We made one further stop on our tour of Angola, at a small town called Kuito which is if anything even more pitifully ruined than Huambo. In Kuito large buildings stand partially collapsed, suspending great sheets of concrete perilously over the streets below. People still live in those buildings.
However in Kuito, despite their plight, or perhaps because of it, the resolve and determination of ordinary people shines persistently through. This was particularly true at the Kuito Orthopaedic Centre where as usual we met a host of amputees, some of whom had travelled many miles from their homes to receive prosthetic treatment.
In the garden of the centre, under a shady lean-to, a large group of women sat gossiping and weaving straw bowls and hats. The ladies were very curious to meet me and when I showed them my pictures and told them my story they were extremely sympathetic and concerned. Shortly, it was explained to me through an interpreter that the ladies wanted to give me a traditional gift that would bring good luck and a strong recovery after an accident. The gift was turtle, said the interpreter.
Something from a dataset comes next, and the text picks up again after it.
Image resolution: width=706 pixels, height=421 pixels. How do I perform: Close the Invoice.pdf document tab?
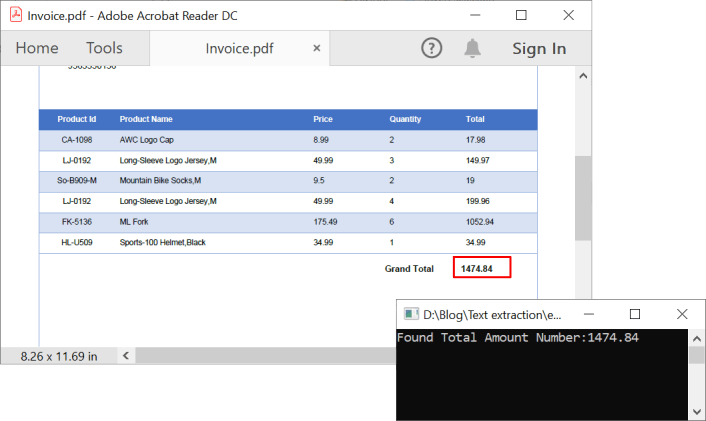pos(317,48)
For a horrified moment I thought the ladies might be offering me turtle soup or stew, or worse still some piece of illegal turtle shell art, but I was then presented with a very large and alive tortoise which until then had been minding its own business in another corner of the garden. I thanked the women profusely for the gift, but explained that I wouldn’t be able to take it home with me. Not a problem, said the ladies, they would give me a bag to carry it in.
Eventually I persuaded the ladies to keep their tortoise and it remains in Kuito Orthopaedic Centre, going under the new name of Jamie. Or perhaps the ladies say that to all of their visitors.
Kuito is where I met five year old Carlo Natal, a cheeky wee boy with a big grin. Nothing can bring back his mother now, but thanks to the Red Cross he has a brand new prosthetic leg on which he can run about, play with other children, and walk to school. If Carlo’s country can manage to get itself back on its feet in the next few years, and the government can break the nasty habit of corruption which is currently so endemic in Angola, then perhaps his future won’t be so bleak after all.